• TASK TO COMPLETE:
Starting at the line that has "Task: Click the sort" and going through the last of the lines, rename "image size" to "frame size" everywhere it occurs. Give back only those lines, with nothing else altered.

::: PROVIDED DATA :::

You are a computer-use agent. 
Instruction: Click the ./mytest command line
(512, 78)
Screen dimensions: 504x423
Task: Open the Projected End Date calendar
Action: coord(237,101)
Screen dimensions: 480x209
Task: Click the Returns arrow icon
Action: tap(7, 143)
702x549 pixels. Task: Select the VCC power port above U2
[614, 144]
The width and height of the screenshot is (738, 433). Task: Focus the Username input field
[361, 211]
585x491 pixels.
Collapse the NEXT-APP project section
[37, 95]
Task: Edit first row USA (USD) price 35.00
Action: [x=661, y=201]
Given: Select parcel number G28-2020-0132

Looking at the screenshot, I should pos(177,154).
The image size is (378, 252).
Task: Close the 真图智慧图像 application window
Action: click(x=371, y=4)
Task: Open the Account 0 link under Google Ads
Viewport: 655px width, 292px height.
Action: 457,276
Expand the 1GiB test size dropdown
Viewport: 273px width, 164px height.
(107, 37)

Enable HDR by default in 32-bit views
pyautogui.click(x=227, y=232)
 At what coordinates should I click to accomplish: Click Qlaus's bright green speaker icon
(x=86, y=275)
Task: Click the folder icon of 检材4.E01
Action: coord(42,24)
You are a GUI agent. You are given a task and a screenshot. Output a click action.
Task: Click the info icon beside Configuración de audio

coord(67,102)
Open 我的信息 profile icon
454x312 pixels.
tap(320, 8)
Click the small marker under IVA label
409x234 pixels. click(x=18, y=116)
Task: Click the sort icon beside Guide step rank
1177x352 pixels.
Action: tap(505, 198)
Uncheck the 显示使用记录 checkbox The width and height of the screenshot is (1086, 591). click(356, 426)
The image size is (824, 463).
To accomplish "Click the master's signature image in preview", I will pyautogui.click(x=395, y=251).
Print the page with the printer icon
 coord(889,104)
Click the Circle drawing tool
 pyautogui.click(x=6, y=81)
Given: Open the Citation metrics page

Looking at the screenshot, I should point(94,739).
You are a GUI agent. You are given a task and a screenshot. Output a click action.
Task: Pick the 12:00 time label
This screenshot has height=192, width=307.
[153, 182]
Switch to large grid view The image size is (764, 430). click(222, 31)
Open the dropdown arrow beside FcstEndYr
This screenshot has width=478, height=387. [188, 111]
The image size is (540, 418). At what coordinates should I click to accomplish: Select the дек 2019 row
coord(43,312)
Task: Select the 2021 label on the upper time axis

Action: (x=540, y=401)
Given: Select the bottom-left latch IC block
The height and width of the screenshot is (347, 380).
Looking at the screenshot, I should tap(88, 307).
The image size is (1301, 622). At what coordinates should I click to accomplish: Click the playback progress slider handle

:::

• THE REPLY:
Task: Click the sort icon beside Guide step rank
1177x352 pixels.
Action: tap(505, 198)
Uncheck the 显示使用记录 checkbox The width and height of the screenshot is (1086, 591). click(356, 426)
The frame size is (824, 463).
To accomplish "Click the master's signature image in preview", I will pyautogui.click(x=395, y=251).
Print the page with the printer icon
 coord(889,104)
Click the Circle drawing tool
 pyautogui.click(x=6, y=81)
Given: Open the Citation metrics page

Looking at the screenshot, I should point(94,739).
You are a GUI agent. You are given a task and a screenshot. Output a click action.
Task: Pick the 12:00 time label
This screenshot has height=192, width=307.
[153, 182]
Switch to large grid view The frame size is (764, 430). click(222, 31)
Open the dropdown arrow beside FcstEndYr
This screenshot has width=478, height=387. [188, 111]
The frame size is (540, 418). At what coordinates should I click to accomplish: Select the дек 2019 row
coord(43,312)
Task: Select the 2021 label on the upper time axis

Action: (x=540, y=401)
Given: Select the bottom-left latch IC block
The height and width of the screenshot is (347, 380).
Looking at the screenshot, I should tap(88, 307).
The frame size is (1301, 622). At what coordinates should I click to accomplish: Click the playback progress slider handle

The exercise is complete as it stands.